Todas essas imagens que Lévinas traz são importantíssimas para o pensamento, mas ainda deixam a desejar porque se prendem exclusivamente ao homem como alteridade: a figura do “rosto do outro”. Para ele, o chamado ético é sempre um rosto humano, bem como a própria ética, estampada no "face-a-face". Penso, por exemplo, no lugar dos animais, ou mesmo dos vegetais e minerais (se pensarmos aqui no meio ambiente: nas florestas, na água etc.). Esses outros “outros” também representam, a meu ver, um “rosto”, no sentido de um chamado ético à responsabilidade. Lévinas, em seu tempo, teve uma tarefa muito dura para trazer o outro homem para o pensamento, o existente à filosofia, mas creio ser nossa tarefa radicalizar essa tarefa e pensarmos em todas as possibilidades de alteridade, inclusive nas impensáveis...

IHU On-Line - O senhor pode nos explicar melhor o que chama, a partir do pensamento de Lévinas, de "redução ética"?
Rafael Haddock-Lobo -
O termo “redução”, de papel central no pensamento de Husserl, pode ser visto como a atitude típica da fenomenologia: isto é, a suspensão (épochê) ou, como ficou mais conhecida, a colocação entre parênteses. No caso de Heidegger, a “redução eidética” buscava apontar a necessidade de olharmos exclusivamente aos fenômenos, ou, como dizia Heidegger, às “coisas mesmas”. Seguindo essa linha, podemos pensar como Heidegger, como fenomenólogo, empreenderia uma “redução ontológica”, isto é, uma colocação entre parênteses de todo aspecto ôntico (o que quer dizer dos entes) para se pensar radicalmente o “Ser”. Minha tentativa em Da existência ao infinito: ensaios sobre Emmanuel Lévinas foi pensar Lévinas como um terceiro momento da fenomenologia: assim, ele empreenderia uma “redução ética”, a suspensão de todo elemento ontológico do pensamento, a fim de que se olhe fundamentalmente o “outro”.

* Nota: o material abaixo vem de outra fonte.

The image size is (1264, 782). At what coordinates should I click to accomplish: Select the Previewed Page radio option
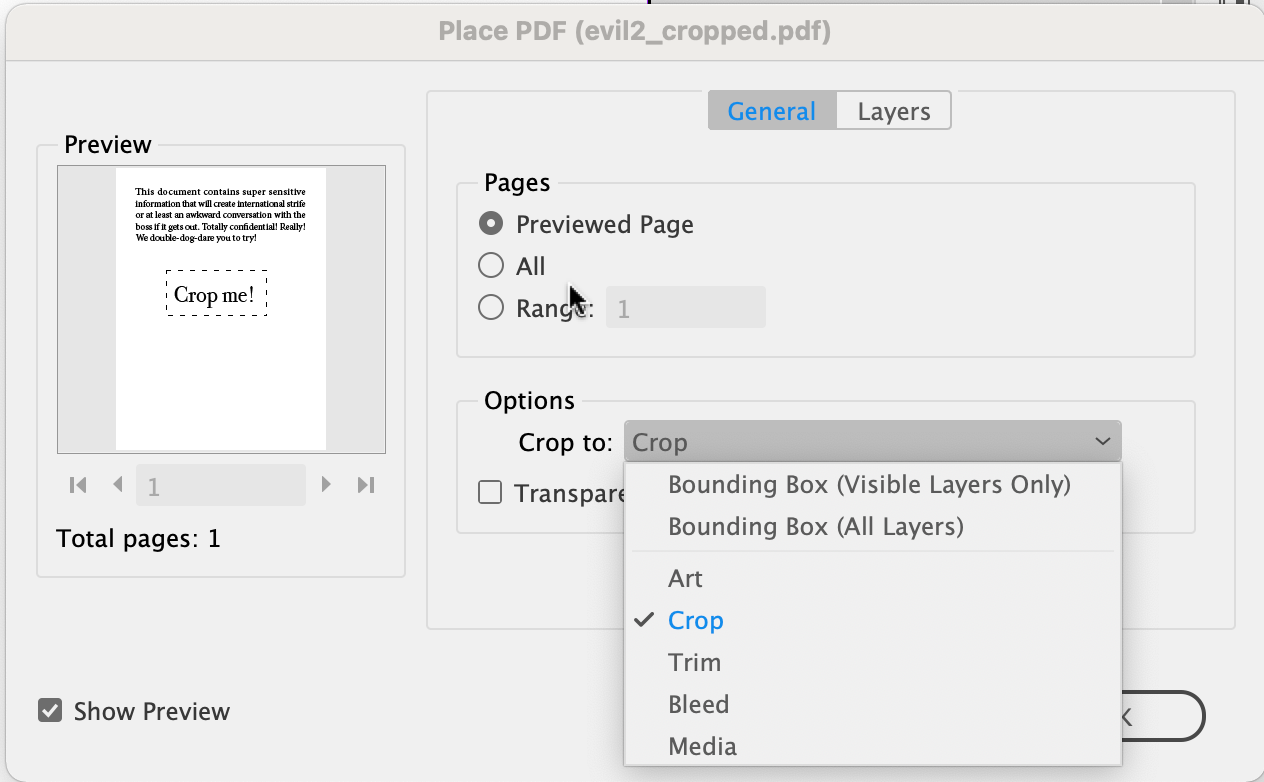pyautogui.click(x=491, y=224)
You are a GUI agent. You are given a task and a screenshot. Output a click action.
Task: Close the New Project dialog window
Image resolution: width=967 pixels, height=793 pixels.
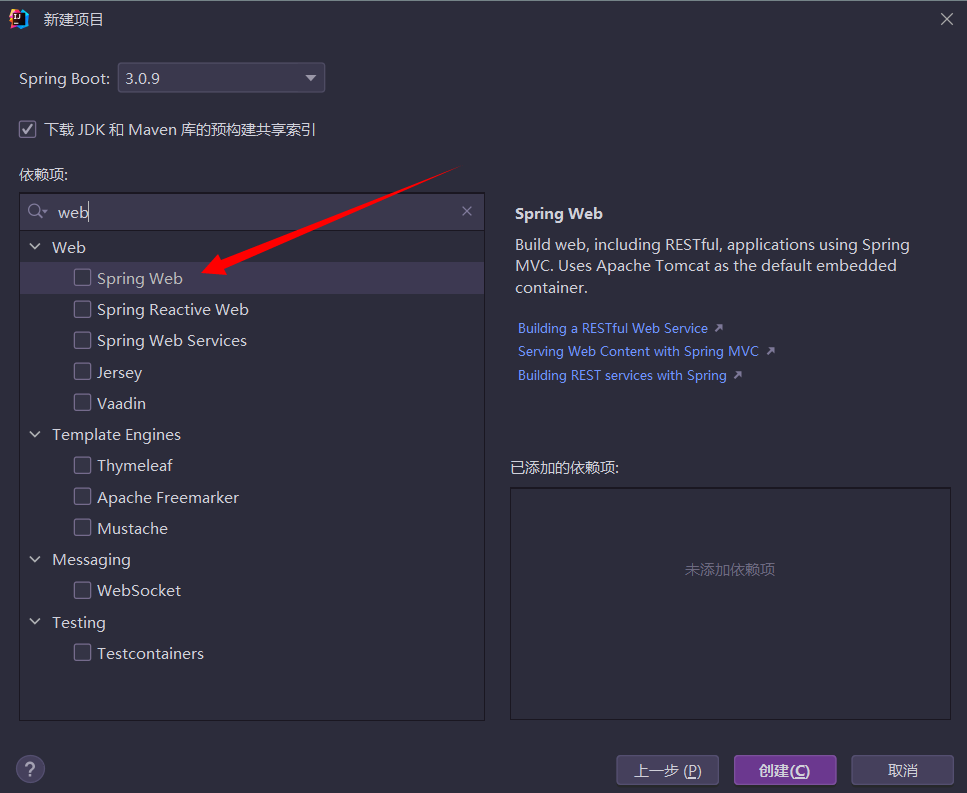pyautogui.click(x=946, y=19)
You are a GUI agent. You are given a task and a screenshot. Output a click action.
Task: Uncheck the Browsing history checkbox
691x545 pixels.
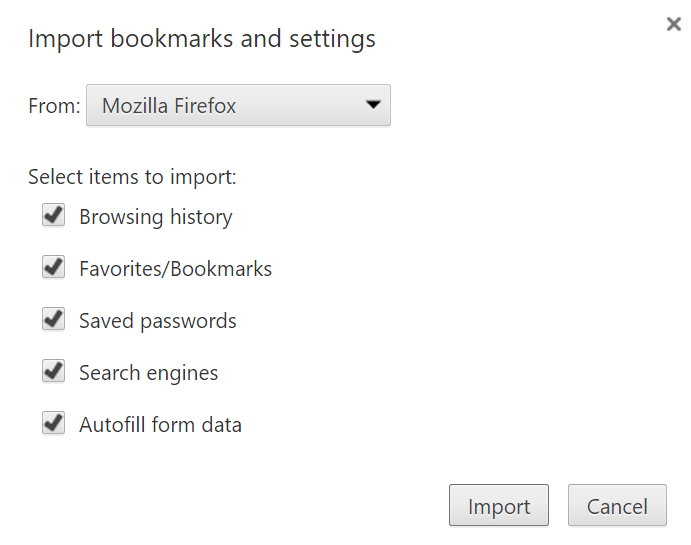coord(53,216)
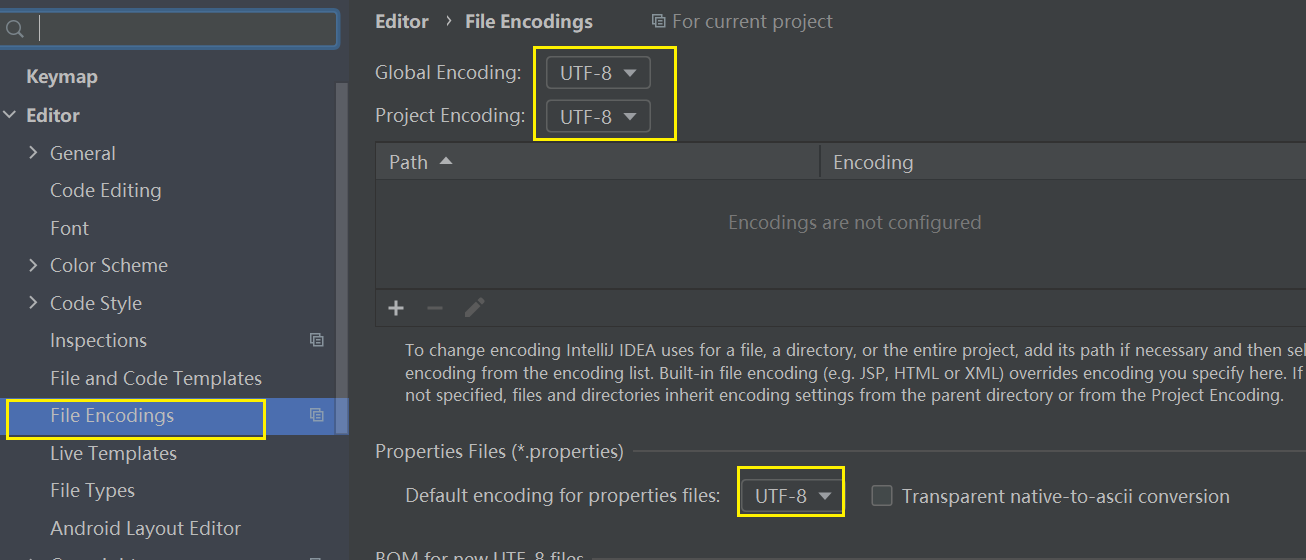Enable Transparent native-to-ascii conversion checkbox
The width and height of the screenshot is (1306, 560).
(881, 496)
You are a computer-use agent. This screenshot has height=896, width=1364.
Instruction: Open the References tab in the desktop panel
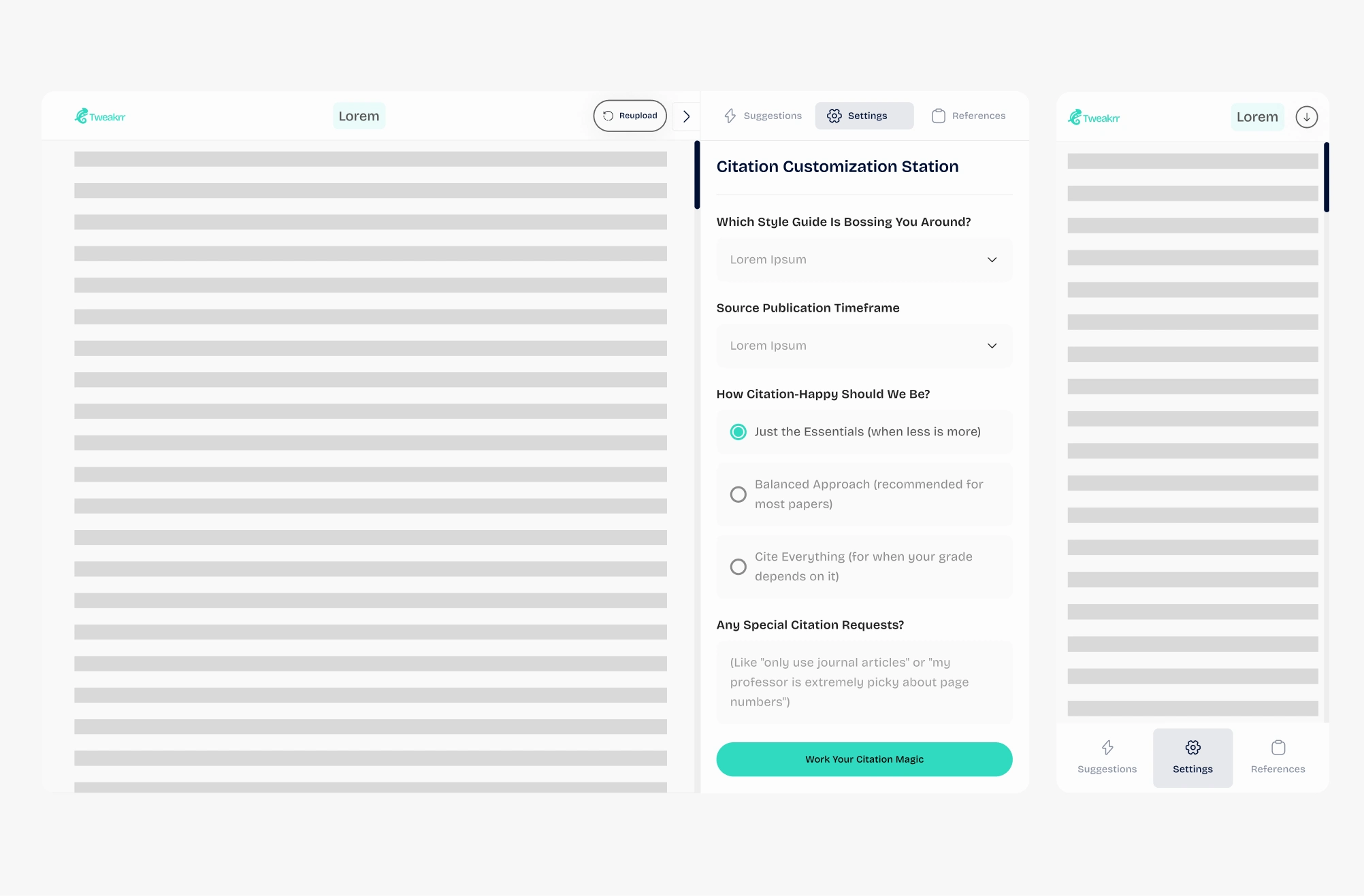pos(969,116)
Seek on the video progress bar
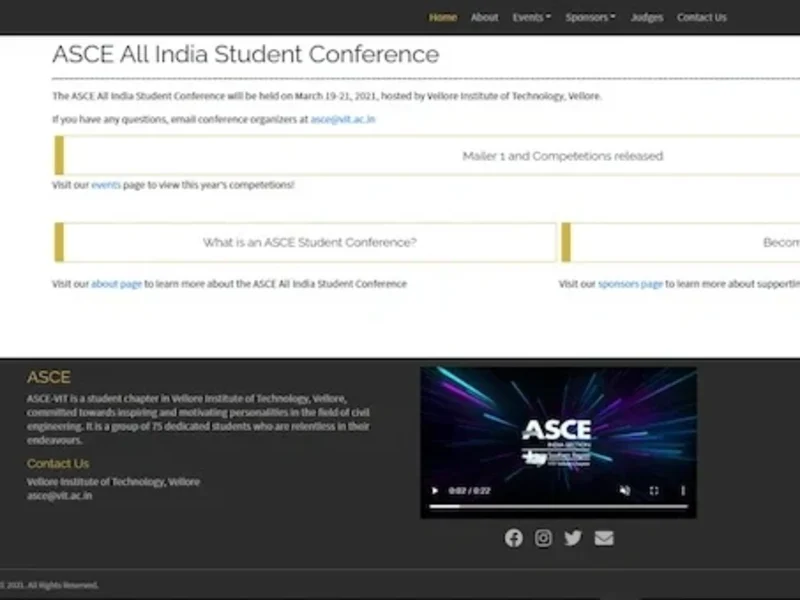Viewport: 800px width, 600px height. point(558,507)
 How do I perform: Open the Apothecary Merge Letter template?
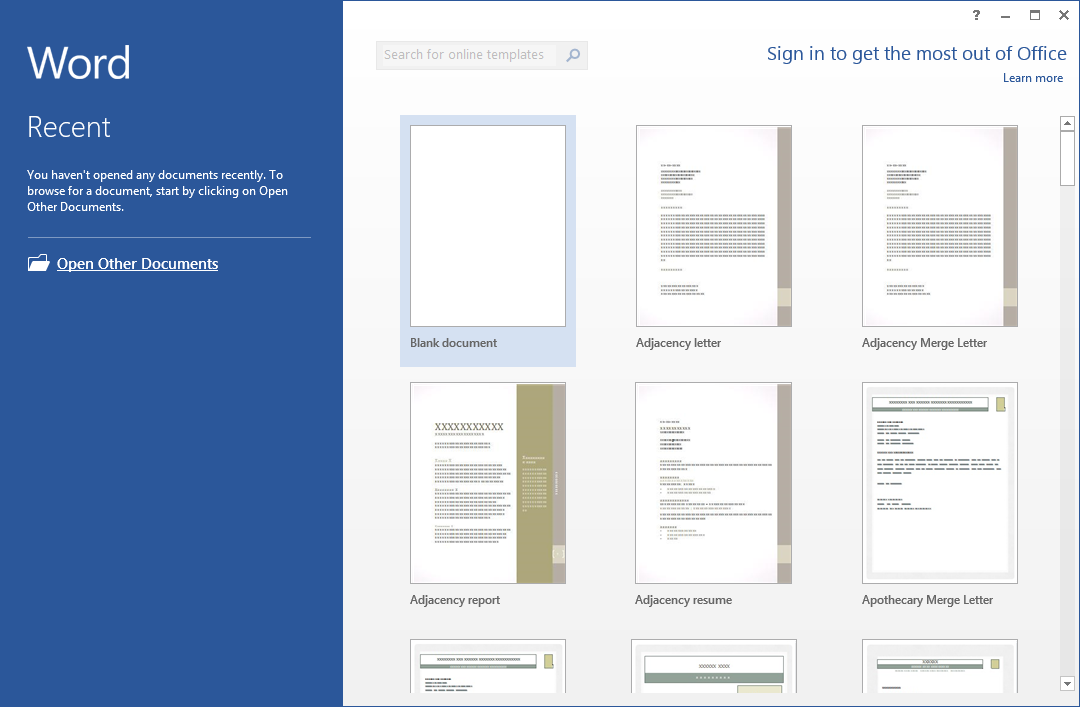[x=939, y=482]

IHU On-Line - Como, no livro, o senhor relaciona as linhas de pensamento e os textos de Heidegger, Lévinas e Derrida?
Rafael Haddock-Lobo -
  Derrida acabou, ao longo da escrita, ocupando um lugar importante, ao lado dos dois nomes que deveriam ocupar os dois “pólos” da fenomenologia que eu pretendia analisar: de um lado, a ontologia de Heidegger e, de outro, a ética levinasiana. No entanto, posso dizer que fui, desde o início, motivado pela leitura de “Violência e metafísica”, de Derrida e, ao longo da escrita, de textos como “Adeus a Lévinas”, “A palavra de acolhimento” e outros como “Força de Lei” e “Da hospitalidade”. A leitura de Derrida pretende seguir o movimento que eu acreditava necessário - e mesmo justo - ao pensamento de Lévinas: ele, em seus termos, dissemina o outro levinasiano, estendendo-o a todo e qualquer outro. Acabei me identificando muito com as leituras de Derrida, e até hoje ainda arriscaria a dizer que acredito que elas sejam mais justas com o próprio Lévinas do que as empreendidas pelos especialistas em Lévinas, pois elas dedicam-se a dar continuidade ao movimento inaugurado por Lévinas. Assim, ao tentar compreender e analisar a quiasmática relação entre Heidegger e Lévinas, acabava pensando numa terceira margem, apontada pela desconstrução de Derrida.

IHU On-Line - O pensamento de Nietzsche influenciou de que maneira o pensamento de Lévinas?
Rafael Haddock-Lobo -
São dois pensamentos extremamente radicais, cada um a seu modo e com seu objetivo. Em certos aspectos, como no que diz respeito ao outro, Lévinas é certamente muito mais radical que Nietzsche. Em outro, como podemos pensar quando se trata da arte, Nietzsche dispara à frente. São tradições e experiências de pensamento bem distintas, mas que podem ser pensadas lado a lado sim: penso, para tentar algumas aproximações aqui, no modo de escrita de ambos os filósofos, enigmáticas, não lineares, imagéticas... Ou seja, há uma crítica à escrita filosófica em ambos os autores. Além disso, posso ver claramente Lévinas como um herdeiro - ainda que via Heidegger - das críticas que Nietzsche dedica ao humanismo. Outro aspecto interessante a se pensar é na figura do feminino em ambos os autores e, ainda, no encontro entre ética e estética que ambos possibilitam pensar.